TASK BRIEF :: Write out each record below exactly as it appears, with no pictures.

RECORDED DATA ::
☆ ☆ ☆ ☆ ☆ ☆ ☆

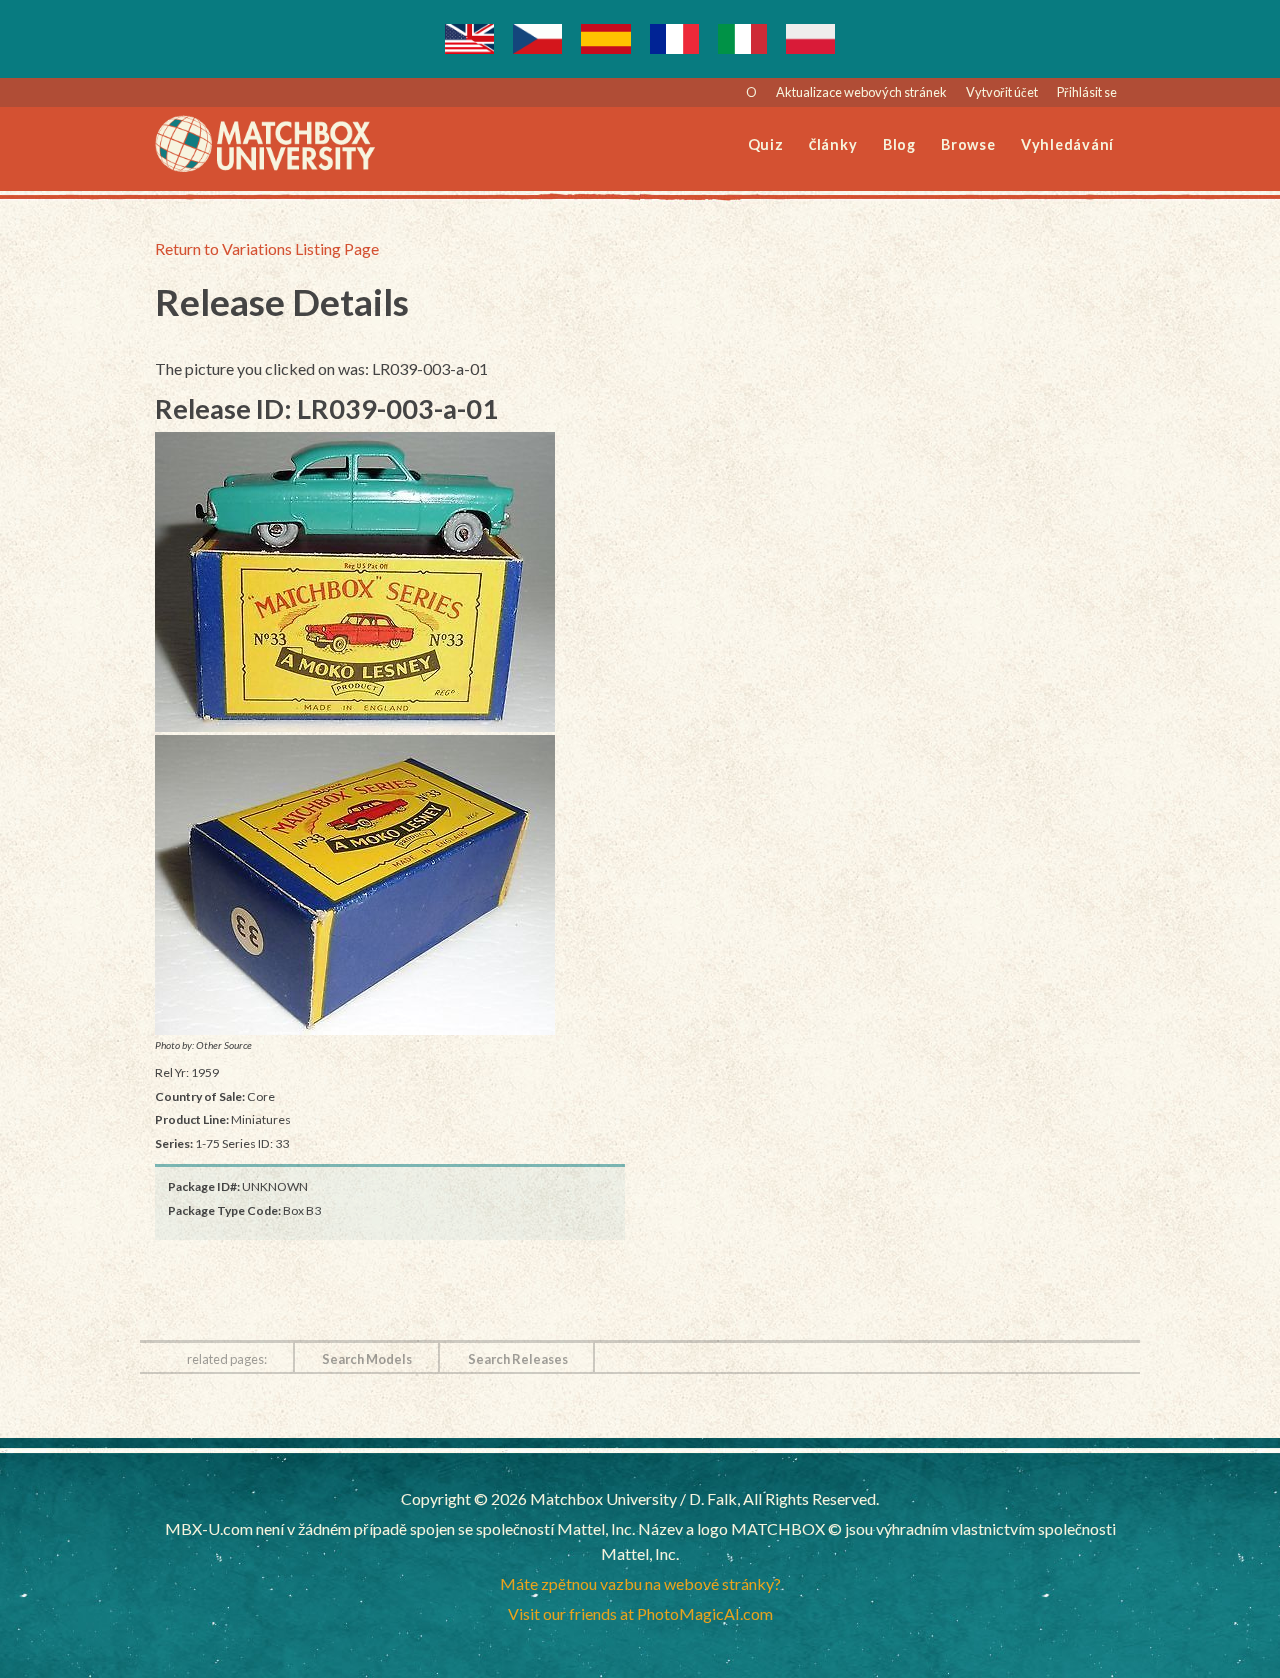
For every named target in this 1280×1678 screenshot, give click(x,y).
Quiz (766, 144)
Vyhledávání (1067, 144)
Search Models (367, 1359)
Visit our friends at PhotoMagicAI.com (640, 1613)
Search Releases (518, 1359)
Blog (899, 144)
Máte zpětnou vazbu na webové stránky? (640, 1583)
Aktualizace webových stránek (861, 92)
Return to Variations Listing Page (267, 248)
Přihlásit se (1087, 92)
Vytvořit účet (1002, 92)
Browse (968, 144)
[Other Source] (390, 582)
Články (833, 144)
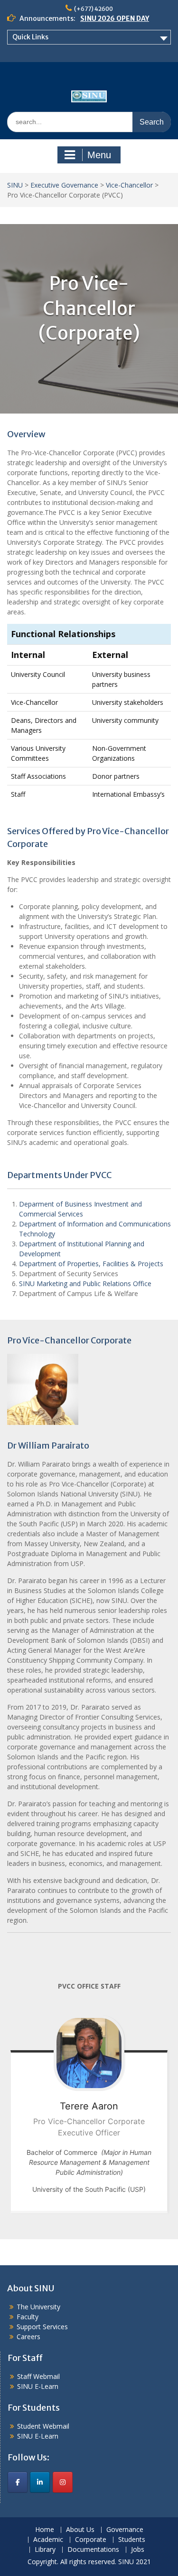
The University (38, 2306)
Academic (48, 2540)
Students (131, 2540)
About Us (80, 2530)
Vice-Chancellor (129, 184)
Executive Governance (64, 184)
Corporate (90, 2540)
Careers (28, 2336)
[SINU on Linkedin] (40, 2482)
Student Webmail (43, 2426)
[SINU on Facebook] (18, 2482)
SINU (15, 184)
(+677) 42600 (93, 8)
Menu (99, 155)
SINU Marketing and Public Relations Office (85, 1283)
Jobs (137, 2550)
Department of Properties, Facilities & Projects (91, 1263)
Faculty (27, 2316)
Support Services (42, 2326)
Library (45, 2550)
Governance (124, 2530)
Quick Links (30, 37)
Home (44, 2530)
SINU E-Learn (37, 2386)
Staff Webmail (38, 2376)
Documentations (93, 2550)
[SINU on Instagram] (63, 2482)
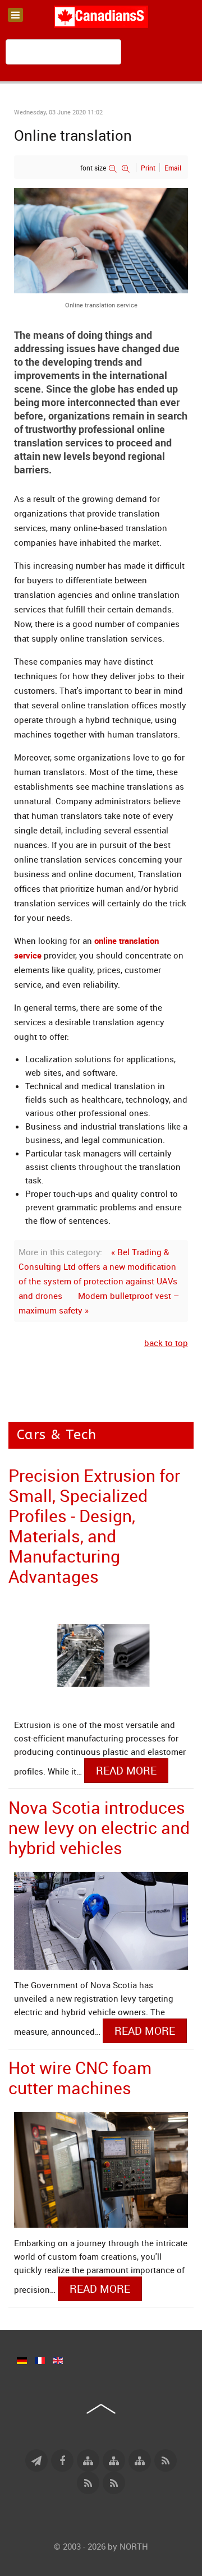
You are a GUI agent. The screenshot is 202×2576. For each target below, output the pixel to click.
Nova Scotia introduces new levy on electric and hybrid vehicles (99, 1827)
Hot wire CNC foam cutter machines (80, 2077)
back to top (166, 1342)
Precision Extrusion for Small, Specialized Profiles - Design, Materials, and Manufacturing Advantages (94, 1526)
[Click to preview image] (101, 239)
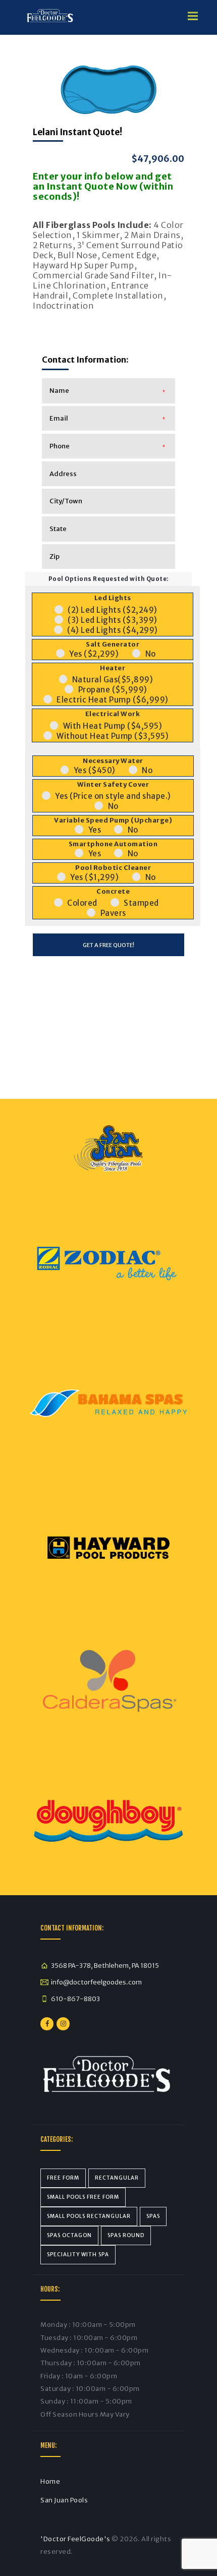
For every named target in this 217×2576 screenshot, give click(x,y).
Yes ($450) (95, 770)
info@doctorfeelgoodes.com (96, 1982)
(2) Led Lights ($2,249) (112, 610)
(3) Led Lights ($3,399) (112, 620)
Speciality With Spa (78, 2254)
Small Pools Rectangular (89, 2216)
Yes (94, 830)
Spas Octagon (69, 2235)
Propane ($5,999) (112, 689)
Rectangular (117, 2178)
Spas (153, 2216)
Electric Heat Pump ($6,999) (113, 700)
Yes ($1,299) (94, 877)
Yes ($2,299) (94, 654)
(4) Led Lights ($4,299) (112, 630)
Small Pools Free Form (83, 2197)
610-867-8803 (75, 1999)
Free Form (63, 2178)
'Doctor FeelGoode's (75, 2539)
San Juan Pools (64, 2500)
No (150, 654)
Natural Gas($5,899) (112, 679)
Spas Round (125, 2235)
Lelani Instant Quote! (77, 132)
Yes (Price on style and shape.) (113, 796)
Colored (82, 903)
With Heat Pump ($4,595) (112, 726)
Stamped (141, 903)
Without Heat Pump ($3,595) (113, 736)
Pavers (113, 913)
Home (50, 2481)
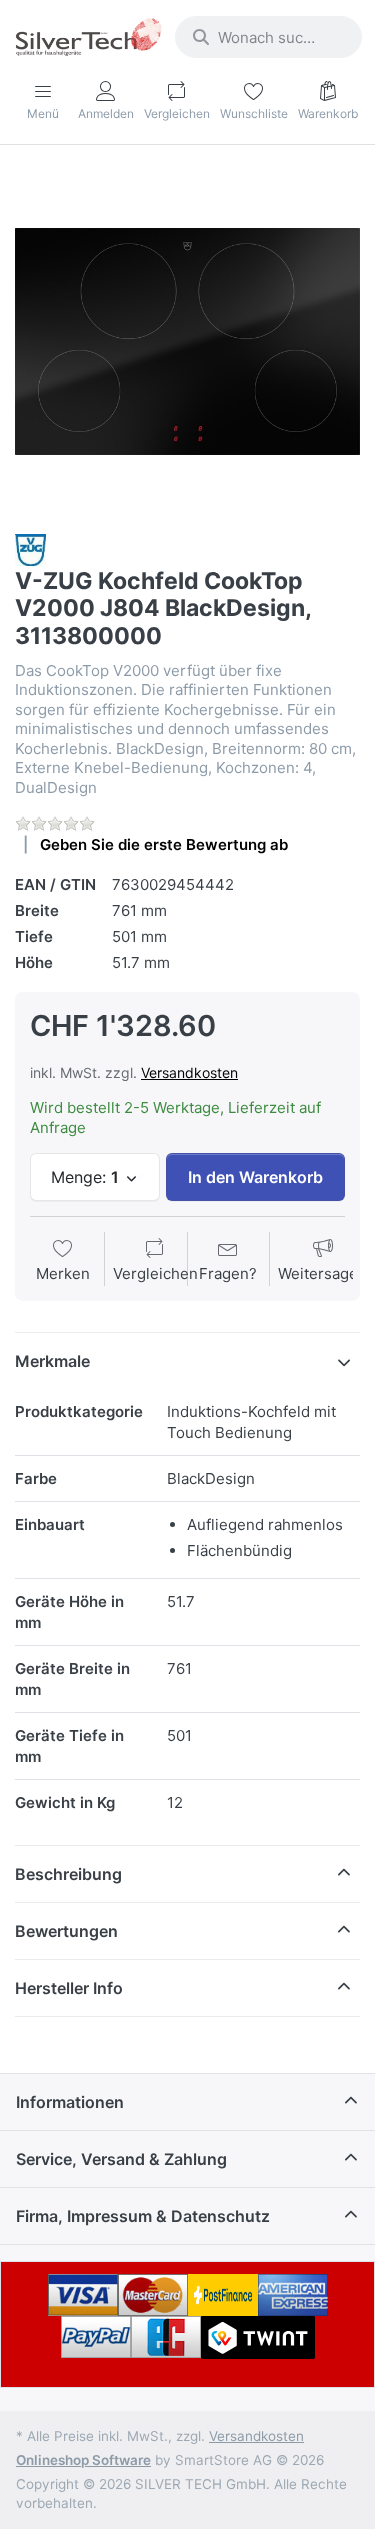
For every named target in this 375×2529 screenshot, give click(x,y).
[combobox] (268, 37)
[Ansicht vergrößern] (187, 341)
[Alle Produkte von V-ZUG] (30, 548)
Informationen (70, 2102)
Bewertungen (66, 1931)
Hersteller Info (69, 1988)
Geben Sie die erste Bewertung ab (164, 844)
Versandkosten (189, 1072)
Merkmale (52, 1361)
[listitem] (187, 341)
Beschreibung (68, 1874)
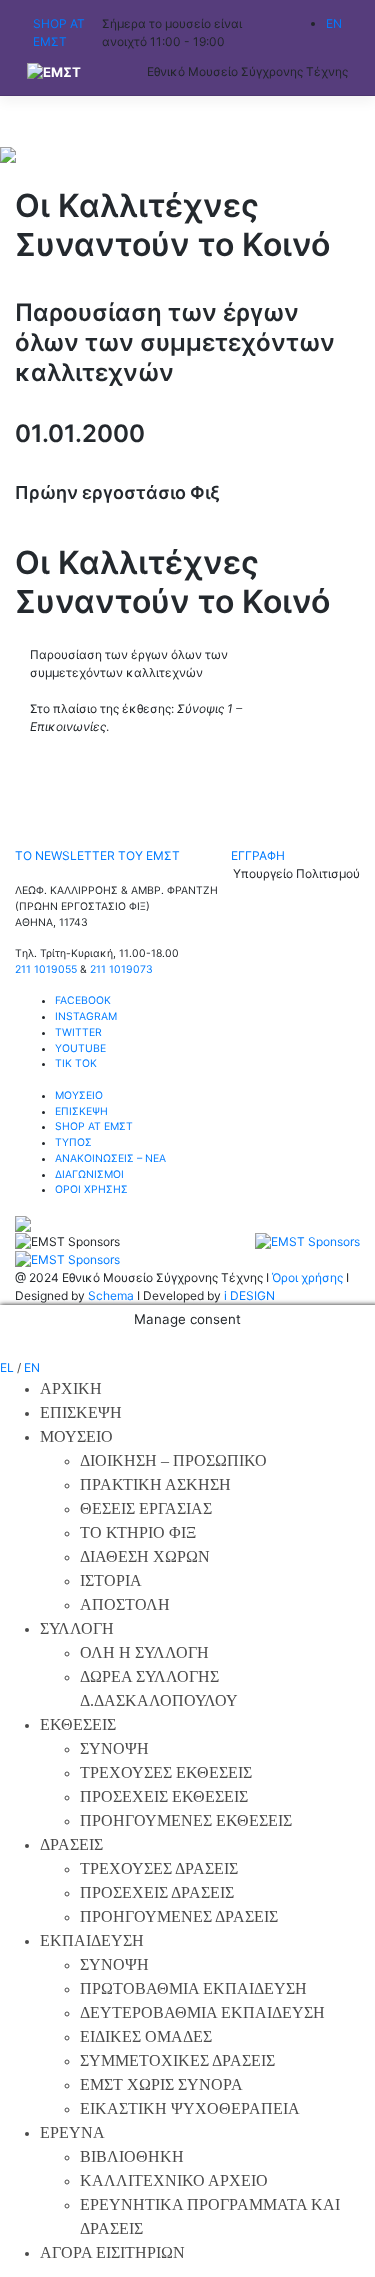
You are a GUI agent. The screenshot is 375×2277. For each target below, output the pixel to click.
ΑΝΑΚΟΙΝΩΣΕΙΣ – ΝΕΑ (110, 1158)
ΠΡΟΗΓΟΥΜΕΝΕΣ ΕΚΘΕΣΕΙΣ (186, 1820)
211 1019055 (46, 969)
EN (32, 1367)
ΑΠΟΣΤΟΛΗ (125, 1604)
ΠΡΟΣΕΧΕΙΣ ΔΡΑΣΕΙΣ (157, 1892)
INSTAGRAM (86, 1016)
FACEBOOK (83, 1000)
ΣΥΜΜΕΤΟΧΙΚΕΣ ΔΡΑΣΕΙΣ (177, 2060)
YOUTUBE (80, 1048)
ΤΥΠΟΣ (73, 1142)
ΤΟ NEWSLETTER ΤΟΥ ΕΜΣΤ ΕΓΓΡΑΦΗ (150, 855)
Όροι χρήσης (307, 1277)
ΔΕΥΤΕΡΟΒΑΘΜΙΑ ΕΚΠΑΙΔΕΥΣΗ (202, 2012)
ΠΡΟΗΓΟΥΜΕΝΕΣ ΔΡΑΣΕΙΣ (179, 1916)
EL (7, 1367)
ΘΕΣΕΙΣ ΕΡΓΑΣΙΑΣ (146, 1508)
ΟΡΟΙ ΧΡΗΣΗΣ (91, 1189)
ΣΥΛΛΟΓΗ (77, 1628)
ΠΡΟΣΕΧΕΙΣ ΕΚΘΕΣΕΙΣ (164, 1796)
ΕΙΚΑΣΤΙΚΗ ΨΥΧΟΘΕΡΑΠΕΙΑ (190, 2108)
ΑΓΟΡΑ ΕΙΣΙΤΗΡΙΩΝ (112, 2252)
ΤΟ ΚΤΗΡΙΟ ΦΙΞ (138, 1532)
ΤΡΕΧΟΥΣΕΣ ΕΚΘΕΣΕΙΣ (166, 1772)
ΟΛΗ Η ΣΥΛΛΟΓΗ (144, 1652)
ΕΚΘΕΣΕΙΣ (78, 1724)
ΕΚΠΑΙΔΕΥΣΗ (92, 1940)
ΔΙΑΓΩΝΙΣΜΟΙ (89, 1174)
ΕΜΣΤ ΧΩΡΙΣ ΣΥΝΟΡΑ (161, 2084)
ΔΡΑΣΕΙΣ (71, 1844)
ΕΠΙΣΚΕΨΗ (81, 1111)
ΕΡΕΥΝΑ (72, 2132)
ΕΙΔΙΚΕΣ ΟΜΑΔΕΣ (146, 2036)
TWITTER (78, 1032)
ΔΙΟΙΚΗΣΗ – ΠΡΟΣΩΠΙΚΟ (173, 1460)
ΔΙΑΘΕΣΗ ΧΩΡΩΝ (145, 1556)
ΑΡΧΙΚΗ (71, 1388)
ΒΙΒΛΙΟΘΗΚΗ (132, 2156)
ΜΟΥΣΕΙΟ (79, 1095)
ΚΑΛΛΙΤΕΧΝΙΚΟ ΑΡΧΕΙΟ (174, 2180)
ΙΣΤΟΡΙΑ (111, 1580)
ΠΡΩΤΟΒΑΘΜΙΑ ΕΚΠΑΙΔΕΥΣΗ (193, 1988)
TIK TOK (76, 1063)
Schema (111, 1295)
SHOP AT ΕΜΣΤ (94, 1126)
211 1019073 (121, 969)
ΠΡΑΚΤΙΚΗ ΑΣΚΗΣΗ (155, 1484)
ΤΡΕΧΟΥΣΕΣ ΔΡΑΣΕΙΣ (159, 1868)
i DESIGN (249, 1295)
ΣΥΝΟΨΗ (114, 1748)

☆ ☆ ☆ ☆ ☆ ☆ ☆

ANSWER TO THIS PROBLEM ::
For every named target in this 1280×1678 screenshot, give click(x,y).
Quiz (766, 144)
Vyhledávání (1067, 144)
Search Models (367, 1359)
Visit our friends at PhotoMagicAI.com (640, 1613)
Search Releases (518, 1359)
Blog (899, 144)
Máte zpětnou vazbu na webové stránky? (640, 1583)
Aktualizace webových stránek (861, 92)
Return to Variations Listing Page (267, 248)
Přihlásit se (1087, 92)
Vytvořit účet (1002, 92)
Browse (968, 144)
[Other Source] (390, 582)
Články (833, 144)
The University (38, 2306)
Academic (48, 2540)
Students (131, 2540)
About Us (80, 2530)
Vice-Chancellor (129, 184)
Executive Governance (64, 184)
Corporate (90, 2540)
Careers (28, 2336)
[SINU on Linkedin] (40, 2482)
Student Webmail (43, 2426)
[SINU on Facebook] (18, 2482)
SINU (15, 184)
(+677) 42600 (93, 8)
Menu (99, 155)
SINU Marketing and Public Relations Office (85, 1283)
Jobs (137, 2550)
Department of Properties, Facilities & Projects (91, 1263)
Faculty (27, 2316)
Support Services (42, 2326)
Library (45, 2550)
Governance (124, 2530)
Quick Links (30, 37)
Home (44, 2530)
SINU E-Learn (37, 2386)
Staff Webmail (38, 2376)
Documentations (93, 2550)
[SINU on Instagram] (63, 2482)
You are a GUI agent. The screenshot is 202×2576. For each target below, output the pixel to click.
Nova Scotia introduces new levy on electric and hybrid vehicles (99, 1827)
Hot wire CNC foam cutter machines (80, 2077)
back to top (166, 1342)
Precision Extrusion for Small, Specialized Profiles - Design, Materials, and Manufacturing Advantages (94, 1526)
[Click to preview image] (101, 239)
For every named target in this 217×2576 screenshot, give click(x,y).
Yes ($450) (95, 770)
info@doctorfeelgoodes.com (96, 1982)
(2) Led Lights ($2,249) (112, 610)
(3) Led Lights ($3,399) (112, 620)
Speciality With Spa (78, 2254)
Small Pools Rectangular (89, 2216)
Yes (94, 830)
Spas Octagon (69, 2235)
Propane ($5,999) (112, 689)
Rectangular (117, 2178)
Spas (153, 2216)
Electric Heat Pump ($6,999) (113, 700)
Yes ($1,299) (94, 877)
Yes ($2,299) (94, 654)
(4) Led Lights ($4,299) (112, 630)
Small Pools Free Form (83, 2197)
610-867-8803 (75, 1999)
Free Form (63, 2178)
'Doctor FeelGoode's (75, 2539)
San Juan Pools (64, 2500)
No (150, 654)
Natural Gas($5,899) (112, 679)
Spas Round (125, 2235)
Lelani Instant Quote! (77, 132)
Yes (Price on style and shape.) (113, 796)
Colored (82, 903)
With Heat Pump ($4,595) (112, 726)
Stamped (141, 903)
Without Heat Pump ($3,595) (113, 736)
Pavers (113, 913)
Home (50, 2481)
For every named target in this 375×2529 screenshot, give click(x,y).
[combobox] (268, 37)
[Ansicht vergrößern] (187, 341)
[Alle Produkte von V-ZUG] (30, 548)
Informationen (70, 2102)
Bewertungen (66, 1931)
Hersteller Info (69, 1988)
Geben Sie die erste Bewertung ab (164, 844)
Versandkosten (189, 1072)
Merkmale (52, 1361)
[listitem] (187, 341)
Beschreibung (68, 1874)
You are a GUI agent. The screenshot is 375×2277. For each target below, output the pixel to click.
ΑΝΑΚΟΙΝΩΣΕΙΣ – ΝΕΑ (110, 1158)
ΠΡΟΗΓΟΥΜΕΝΕΣ ΕΚΘΕΣΕΙΣ (186, 1820)
211 1019055 (46, 969)
EN (32, 1367)
ΑΠΟΣΤΟΛΗ (125, 1604)
ΠΡΟΣΕΧΕΙΣ ΔΡΑΣΕΙΣ (157, 1892)
INSTAGRAM (86, 1016)
FACEBOOK (83, 1000)
ΣΥΜΜΕΤΟΧΙΚΕΣ ΔΡΑΣΕΙΣ (177, 2060)
YOUTUBE (80, 1048)
ΤΥΠΟΣ (73, 1142)
ΤΟ NEWSLETTER ΤΟΥ ΕΜΣΤ ΕΓΓΡΑΦΗ (150, 855)
Όροι χρήσης (307, 1277)
ΔΕΥΤΕΡΟΒΑΘΜΙΑ ΕΚΠΑΙΔΕΥΣΗ (202, 2012)
ΠΡΟΗΓΟΥΜΕΝΕΣ ΔΡΑΣΕΙΣ (179, 1916)
EL (7, 1367)
ΘΕΣΕΙΣ ΕΡΓΑΣΙΑΣ (146, 1508)
ΟΡΟΙ ΧΡΗΣΗΣ (91, 1189)
ΣΥΛΛΟΓΗ (77, 1628)
ΠΡΟΣΕΧΕΙΣ ΕΚΘΕΣΕΙΣ (164, 1796)
ΕΙΚΑΣΤΙΚΗ ΨΥΧΟΘΕΡΑΠΕΙΑ (190, 2108)
ΑΓΟΡΑ ΕΙΣΙΤΗΡΙΩΝ (112, 2252)
ΤΟ ΚΤΗΡΙΟ ΦΙΞ (138, 1532)
ΤΡΕΧΟΥΣΕΣ ΕΚΘΕΣΕΙΣ (166, 1772)
ΟΛΗ Η ΣΥΛΛΟΓΗ (144, 1652)
ΕΚΘΕΣΕΙΣ (78, 1724)
ΕΚΠΑΙΔΕΥΣΗ (92, 1940)
ΔΙΑΓΩΝΙΣΜΟΙ (89, 1174)
ΕΜΣΤ ΧΩΡΙΣ ΣΥΝΟΡΑ (161, 2084)
ΔΡΑΣΕΙΣ (71, 1844)
ΕΠΙΣΚΕΨΗ (81, 1111)
ΕΡΕΥΝΑ (72, 2132)
ΕΙΔΙΚΕΣ ΟΜΑΔΕΣ (146, 2036)
TWITTER (78, 1032)
ΔΙΟΙΚΗΣΗ – ΠΡΟΣΩΠΙΚΟ (173, 1460)
ΔΙΑΘΕΣΗ ΧΩΡΩΝ (145, 1556)
ΑΡΧΙΚΗ (71, 1388)
ΒΙΒΛΙΟΘΗΚΗ (132, 2156)
ΜΟΥΣΕΙΟ (79, 1095)
ΚΑΛΛΙΤΕΧΝΙΚΟ ΑΡΧΕΙΟ (174, 2180)
ΙΣΤΟΡΙΑ (111, 1580)
ΠΡΩΤΟΒΑΘΜΙΑ ΕΚΠΑΙΔΕΥΣΗ (193, 1988)
TIK TOK (76, 1063)
Schema (111, 1295)
SHOP AT ΕΜΣΤ (94, 1126)
211 1019073 (121, 969)
ΠΡΑΚΤΙΚΗ ΑΣΚΗΣΗ (155, 1484)
ΤΡΕΧΟΥΣΕΣ ΔΡΑΣΕΙΣ (159, 1868)
i DESIGN (249, 1295)
ΣΥΝΟΨΗ (114, 1748)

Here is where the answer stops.